Instructions for the task: Skip every picture and copy only the lines from the one containing "Task: Open site" to the final line of the records below.

• • • •

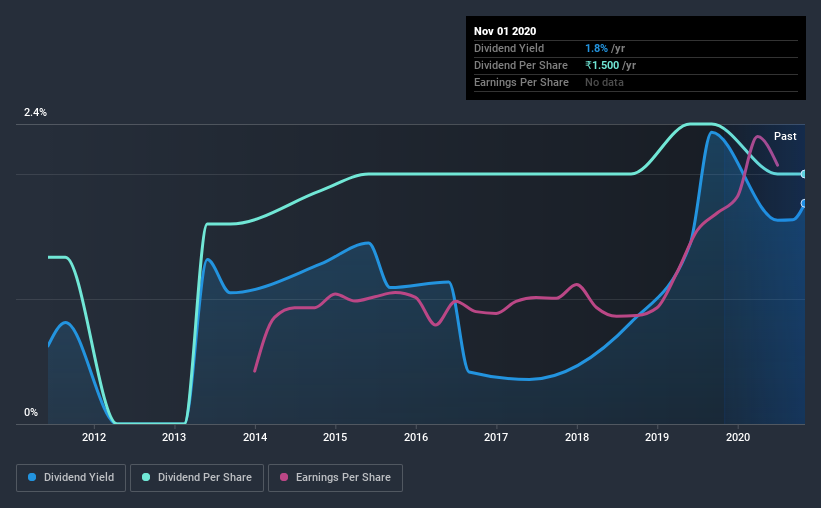Click the ₹1.500 Dividend Per Share value
This screenshot has height=508, width=821.
pos(602,65)
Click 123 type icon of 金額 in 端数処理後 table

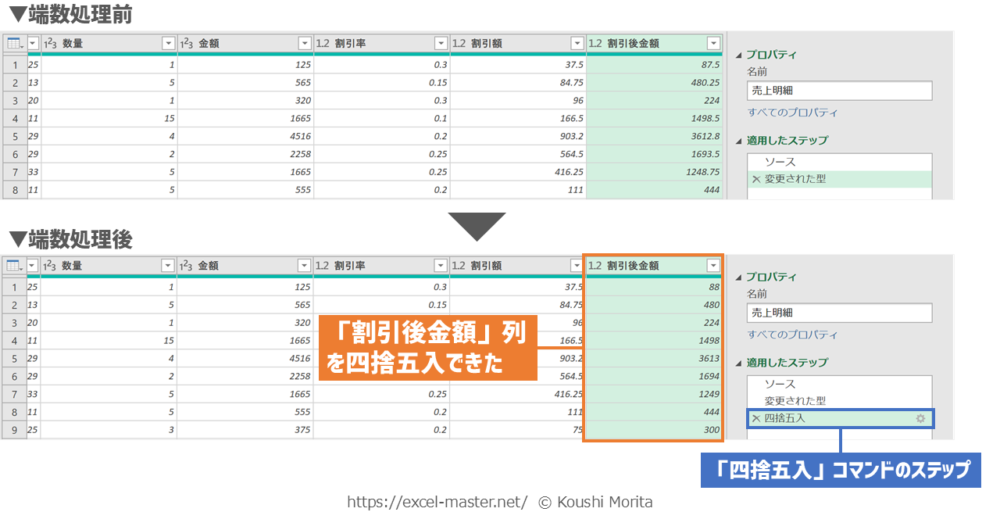(x=186, y=266)
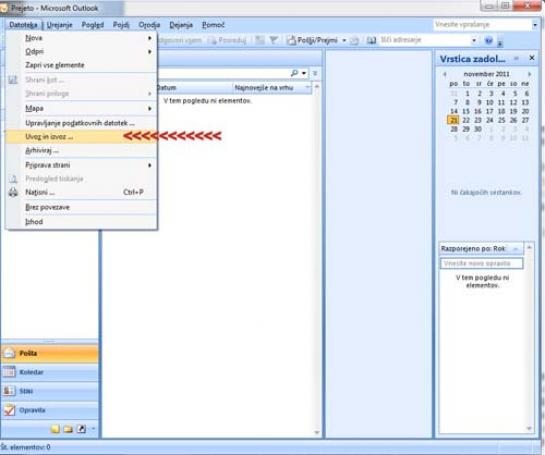Click the Pošlji/Prejmi send-receive icon
This screenshot has width=545, height=455.
292,40
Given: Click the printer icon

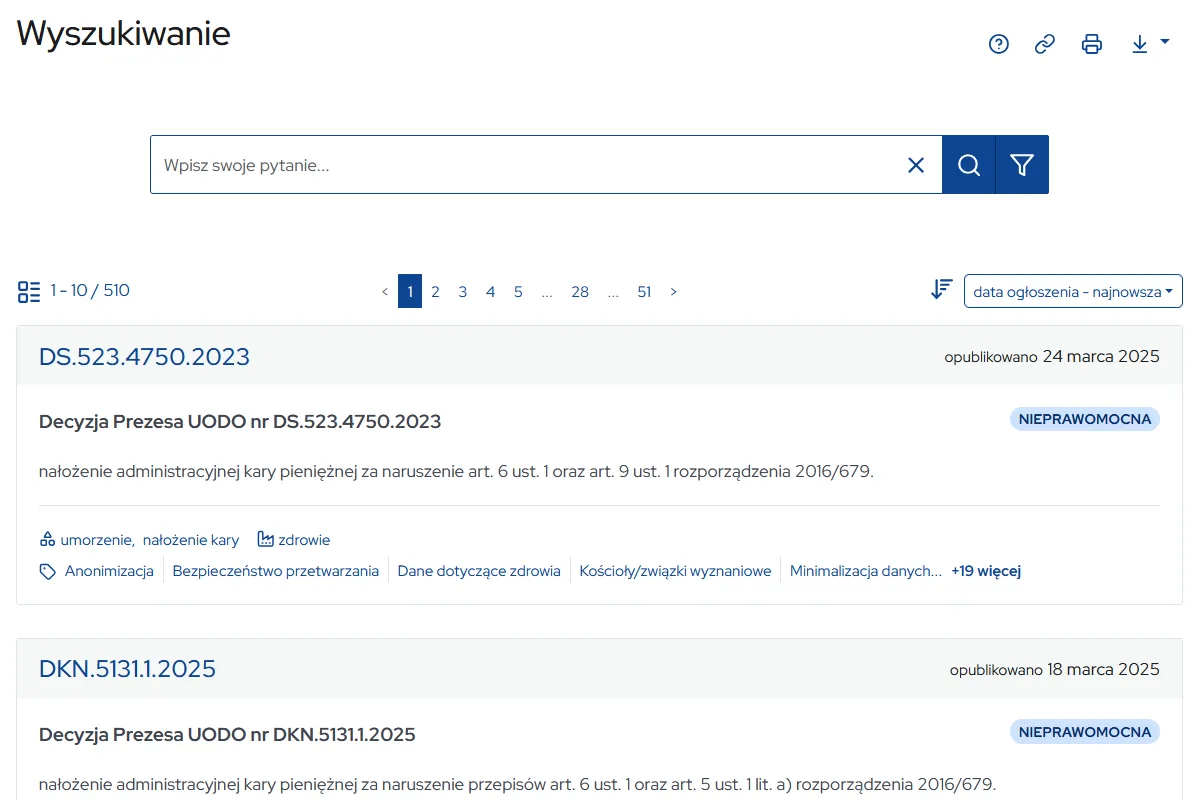Looking at the screenshot, I should [1092, 44].
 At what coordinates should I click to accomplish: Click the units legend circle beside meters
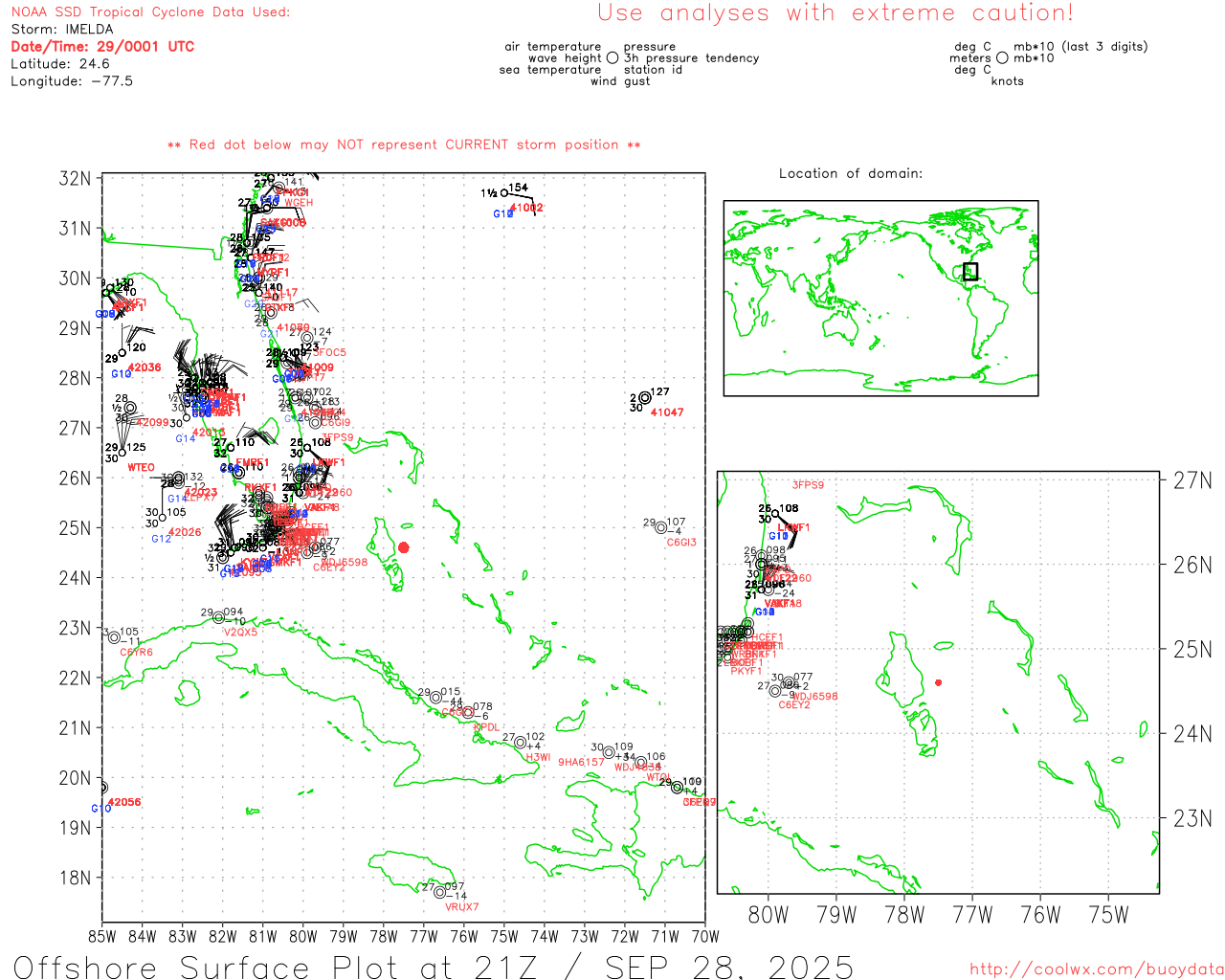pos(1002,58)
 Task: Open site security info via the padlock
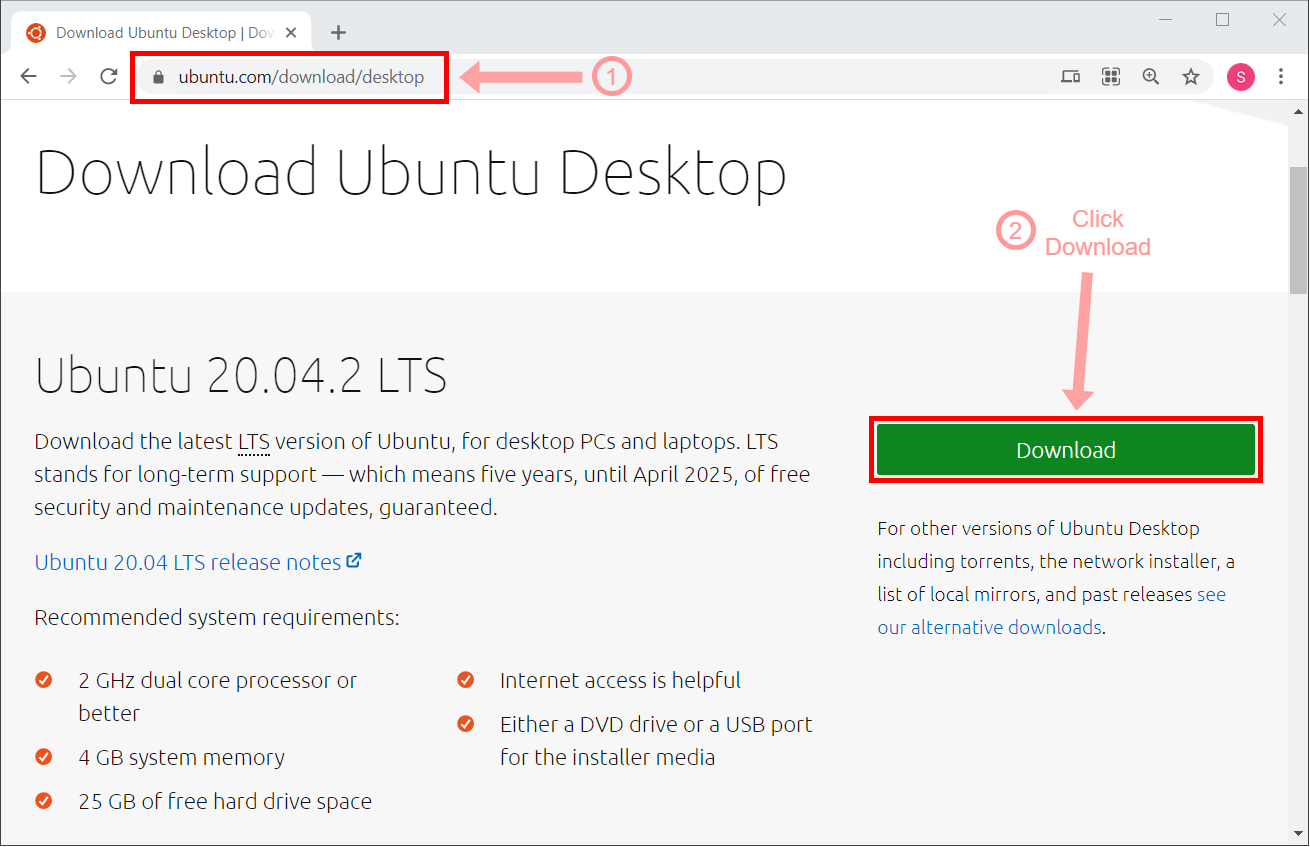click(x=158, y=76)
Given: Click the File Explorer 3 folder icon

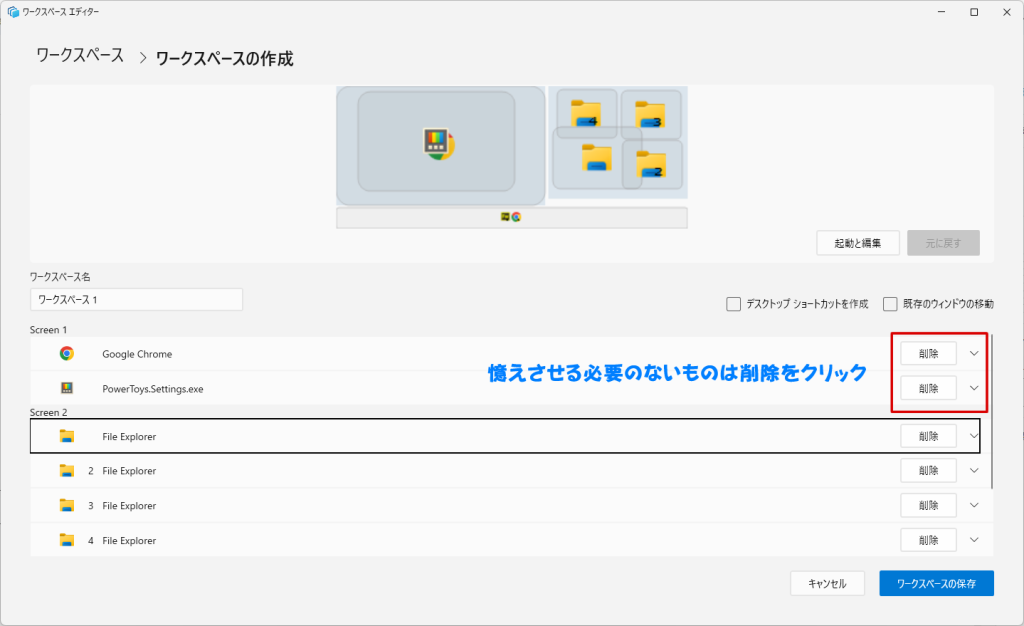Looking at the screenshot, I should 67,505.
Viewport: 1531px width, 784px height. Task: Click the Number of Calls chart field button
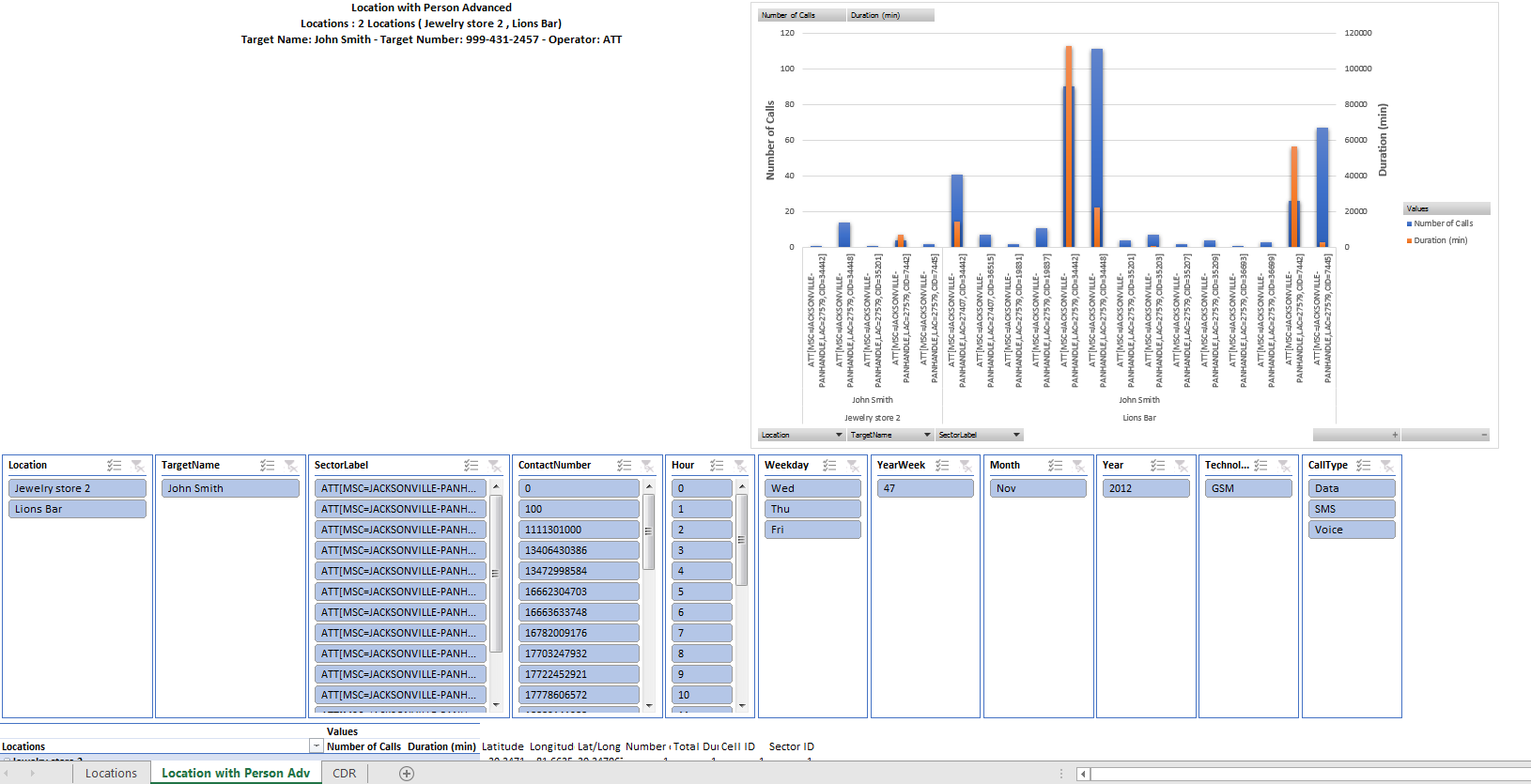pos(801,15)
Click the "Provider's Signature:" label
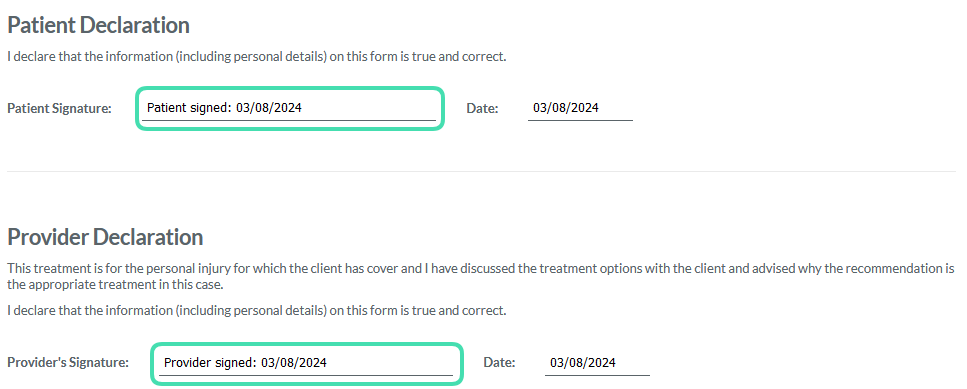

• • • •

Solution:
 Task: Open site security info via the padlock
click(x=158, y=76)
Given: Click the File Explorer 3 folder icon

Looking at the screenshot, I should 67,505.
Viewport: 1531px width, 784px height. Task: Click the Number of Calls chart field button
pos(801,15)
Click the "Provider's Signature:" label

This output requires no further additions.